TL;DR: The best way I've found to deal with ******** is to be an ******* myself. Are there better ways? We become what we do after all.
I've led some pretty big development teams and have dealt with all sorts of stereotypes. Here's a few decades of observations:

1) Very few people have natural leadership capabilities -- it's something you learn in school and practice and refine over time on the job. Sadly there is zero leadership training for most developers, so unless they have an MBA finding a good one as a leader is like winning a lottery.

2) The most solid and valuable developers I have managed never found themselves in the doldrums for long under incompetent bosses or toxic workplaces -- they had their own record, were professionally networked so they called their own shots... if they didn't like the work environment, they just moved along.

3) Tech is full of very smart people that are not very productive when left alone. Many have a much higher perception of themselves than the surrounding cast and don't realize how easily they can be replaced. Bosses are not always as dumb as you may think, even the dumbest boss can figure out dependability, loyalty and **** disturbers. people and the easily replaced.

Advice. If you feel the boss or environment is bad or toxic, rise above it and leave -- life is short -- don't waste your valuable time trying how to exist in a cesspool. Jobs for competent developers are hanging on trees these days, polish your resume and take a step into something that suits you.
 
Mean people don’t last long. There’s always someone meaner that will come along and **** up their day at some point.

Firm, fair and respected work better than authoritarianism.

Also someone mentioned MBAs. I ******* detest the MBA types I’ve met. The meetings have gone like this:

”Hey, do you have a great idea that I can take and use as my own and in return I’ll give you a 6 font acknowledgement on page 1003 of the business proposal I need to write because I’m actually void of ideas and all I’m capable of is using other people as a way of making myself look like a bigshot entrepreneur type?”
 
Interesting topic. Didn't read the full post, but if your TLDR sums it up right, here's what I suggest.

If someone is treating you poorly, you have to have an honest look at yourself first. Maybe you're rubbing this person the wrong way without even realizing it. People are different, and everyone will act differently when they're under pressure/stress.

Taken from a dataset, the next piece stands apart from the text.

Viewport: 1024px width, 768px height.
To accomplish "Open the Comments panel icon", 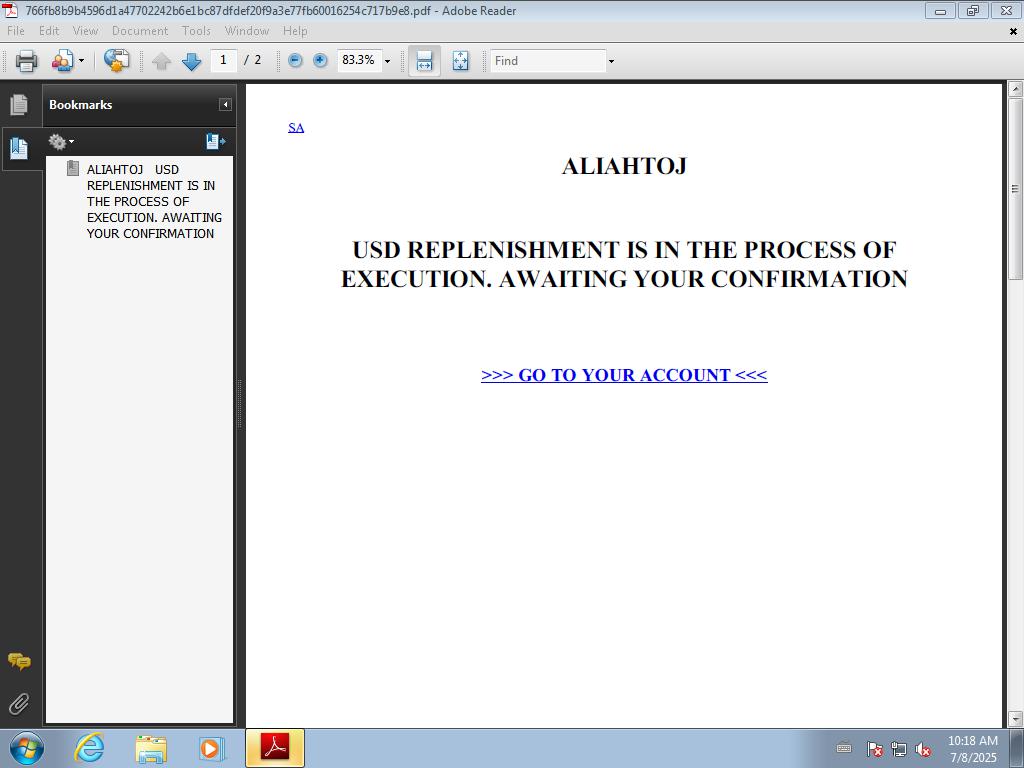I will click(19, 661).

By mirroring their behavior and attitude, you've already lost. You allowed them to bring you down to their level when you should always hold yourself to a higher standard.

Be the bigger person, display empathy, forgive and treat them nicely even when/if they're treating you poorly. Eventually, they'll come around. Cooler heads always prevail and if you're in a position to be a leader (always pretend like you are even if you're not) you will quickly earn the respect of your peers and they will see you under a different light.

This is what I've learned being in sales and dealing with all races, age groups, education levels, etc over the last 14 years.
This is how I choose to conduct myself and I refuse to let anyone bring me to their level no matter what's at stake.

Be firm, be kind, be fair and people will feel it.
That being said, some people really need a rude awakening every once in a while but those are few and far between.

Everyone is carrying something you know nothing about, if you genuinely feel like you're not doing anything wrong, then their behavior towards you is a reflection of their inner battles and has nothing or little to do with you.

You can also always treat them to coffee/lunch and have a brief chat about the issue. A small gesture can go a very long way.

One last piece of advice: control your emotions and maintain your cool no matter how upset you are and you'll be able to control any conversation you engage in.